Comparison of Renoprotective Effect of Dabigatran With Low-Molecular-Weight Heparin.

Abstract

The susceptibility of tissue to ischemia-reperfusion (I/R) injury is a major obstacle to tissue regeneration and cellular survival. In this study, we investigated the possible renoprotective effect of dabigatran in an experimental renal I/R model. A total of 25 rats were randomly divided into 5 equal groups. The control group was used to obtain basal values of oxidant and antioxidant biomarkers. The sham group was used to obtain renal prolidase and malondialdehyde (MDA) levels after renal ischemia (for 45 minutes) and reperfusion (for 1 hour). A standard diet was followed. Oral 15 mg/kg dabigatran etexilate was administrated to group I, intraperitoneal 250 U/kg enoxaparin sodium was administrated to group II, and intraperitoneal 250 U/kg bemiparin sodium was administrated to group III for 1 week before the renal I/R was performed.

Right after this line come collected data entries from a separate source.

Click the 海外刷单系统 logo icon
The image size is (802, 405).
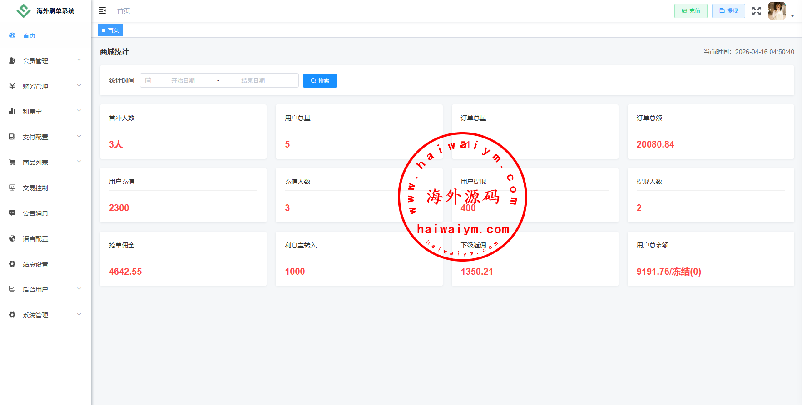[x=23, y=10]
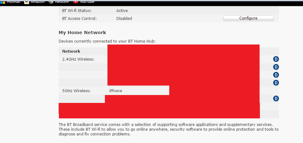
Task: Click the Disabled status of BT Access Control
Action: 124,19

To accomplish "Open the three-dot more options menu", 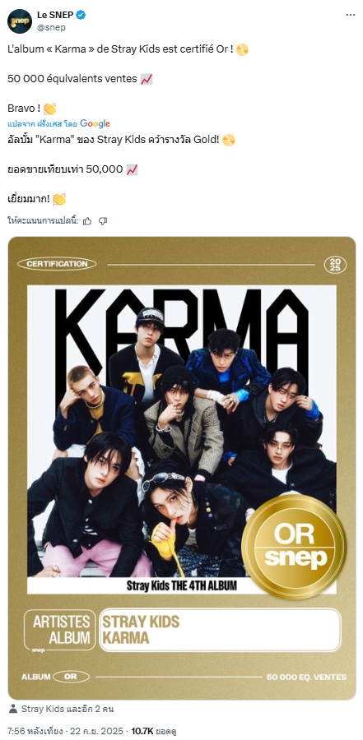I will pos(350,15).
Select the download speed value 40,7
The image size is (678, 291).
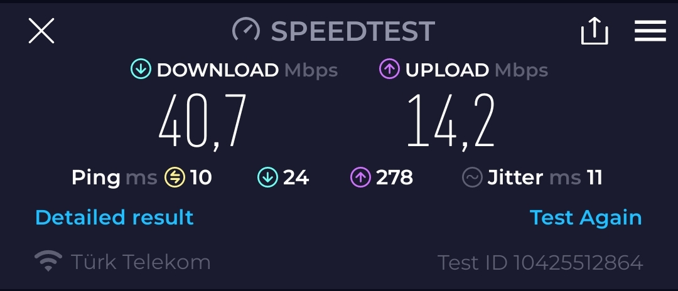[x=203, y=120]
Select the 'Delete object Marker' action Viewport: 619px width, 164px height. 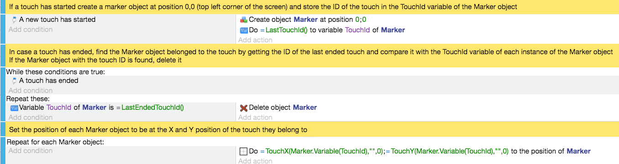point(278,108)
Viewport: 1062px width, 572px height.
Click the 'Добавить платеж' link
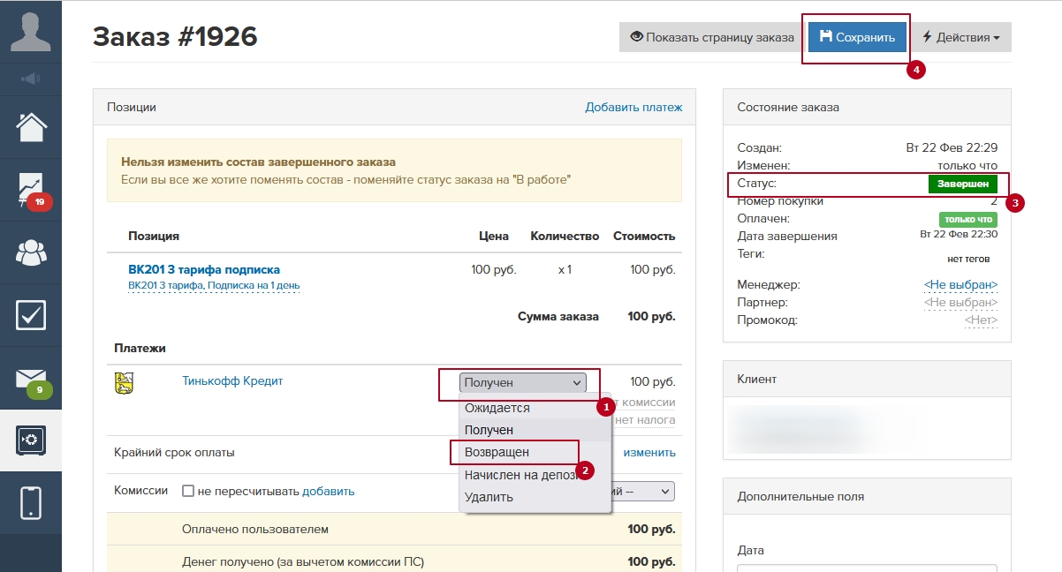click(633, 107)
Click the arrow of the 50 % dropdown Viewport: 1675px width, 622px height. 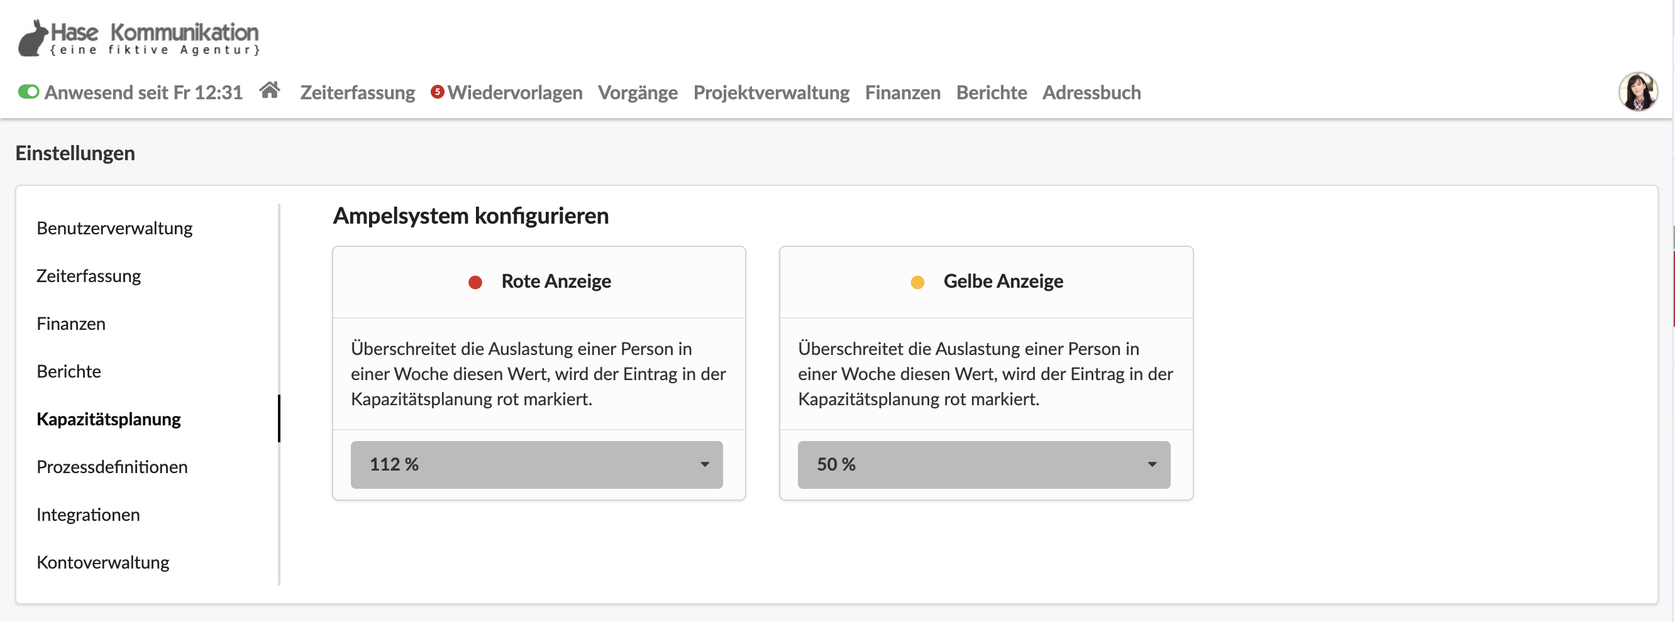click(x=1152, y=465)
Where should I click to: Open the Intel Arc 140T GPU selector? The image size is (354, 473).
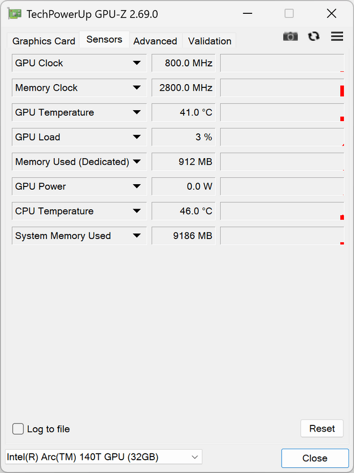tap(103, 457)
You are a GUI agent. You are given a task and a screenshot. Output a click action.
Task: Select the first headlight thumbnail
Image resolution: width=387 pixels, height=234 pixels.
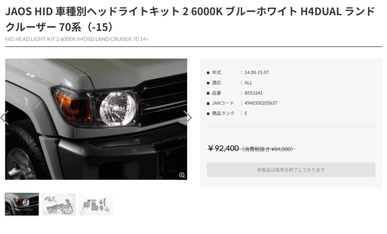[x=22, y=205]
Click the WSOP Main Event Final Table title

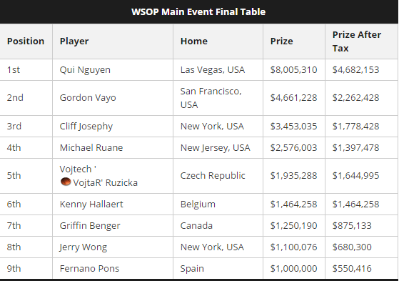coord(198,11)
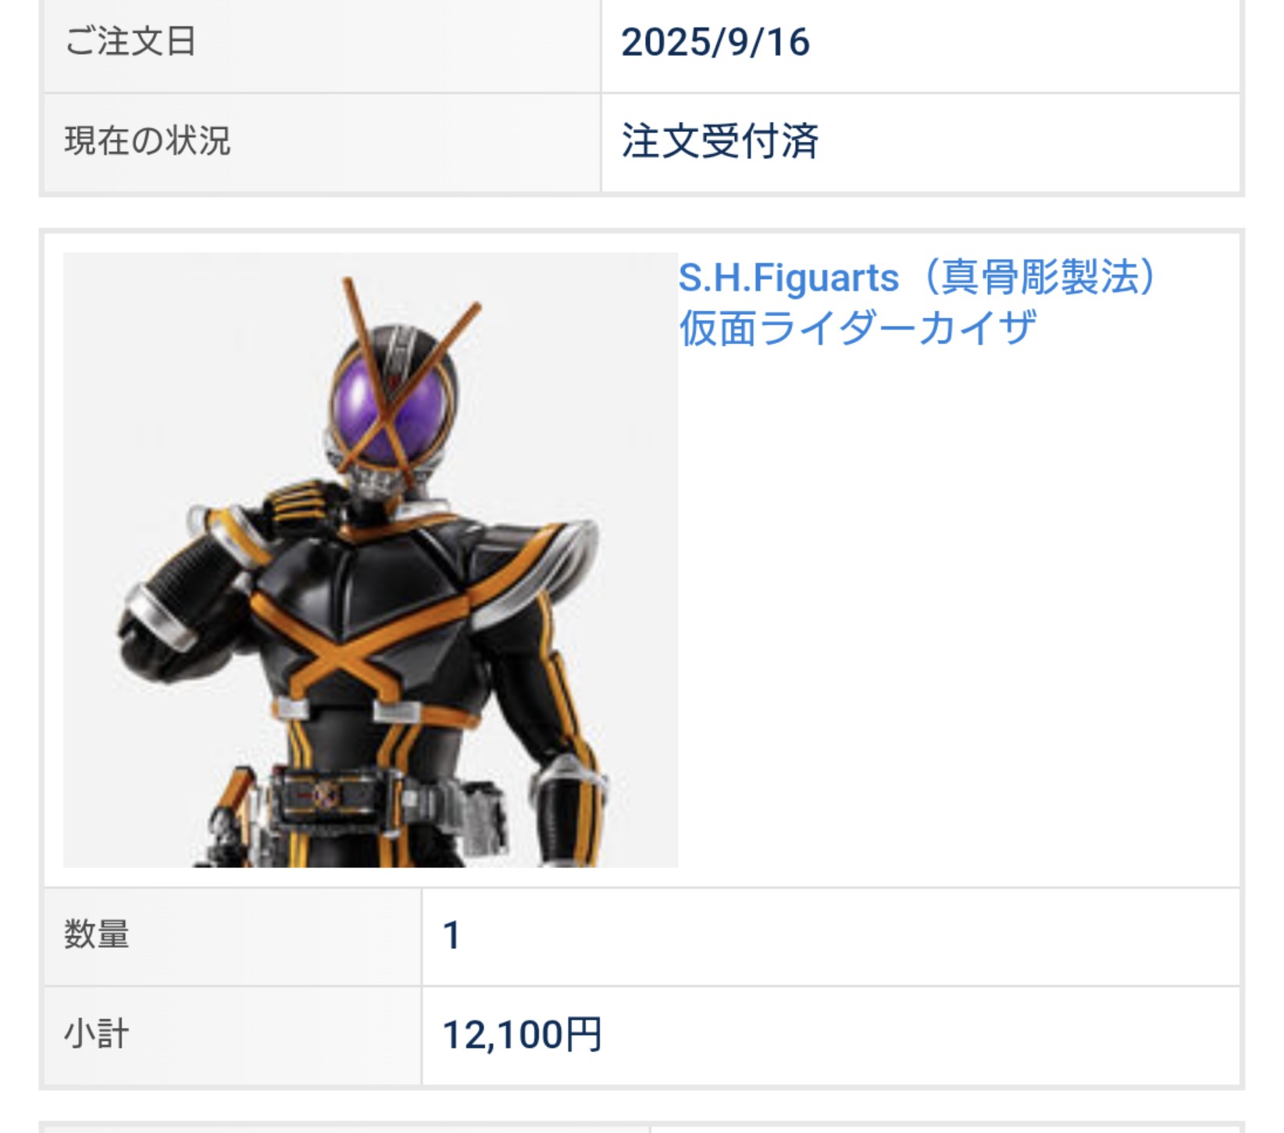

Renal tissue samples were obtained during the first hour of reperfusion to detect renal prolidase and MDA levels in these groups, after which the rats were euthanized. Renal prolidase levels were significantly higher in the sham group compared with the control group (1834.2 ± 982.3 U/g protein vs 238.8 ± 43.6U/g protein; P = .001). Lower prolidase levels were observed in groups II (838.7 ± 123.8 U/g protein) and III (1012.9 ± 302.3 U/g protein), and the lowest prolidase levels occurred in group I (533.8 ± 96.2 U/g protein; P < .05) when compared with the sham group. The MDA levels were significantly lower (P < .05) in groups I, II, and III (163.9 ± 41.5, 185.4 ± 51.0, and 138.2 ± 22.6 μmol/g protein, respectively) compared with the sham group. Dabigatran etexilate, a univalent direct thrombin inhibitor, may protect the renal tissue more effectively when compared to low-molecular-weight heparins.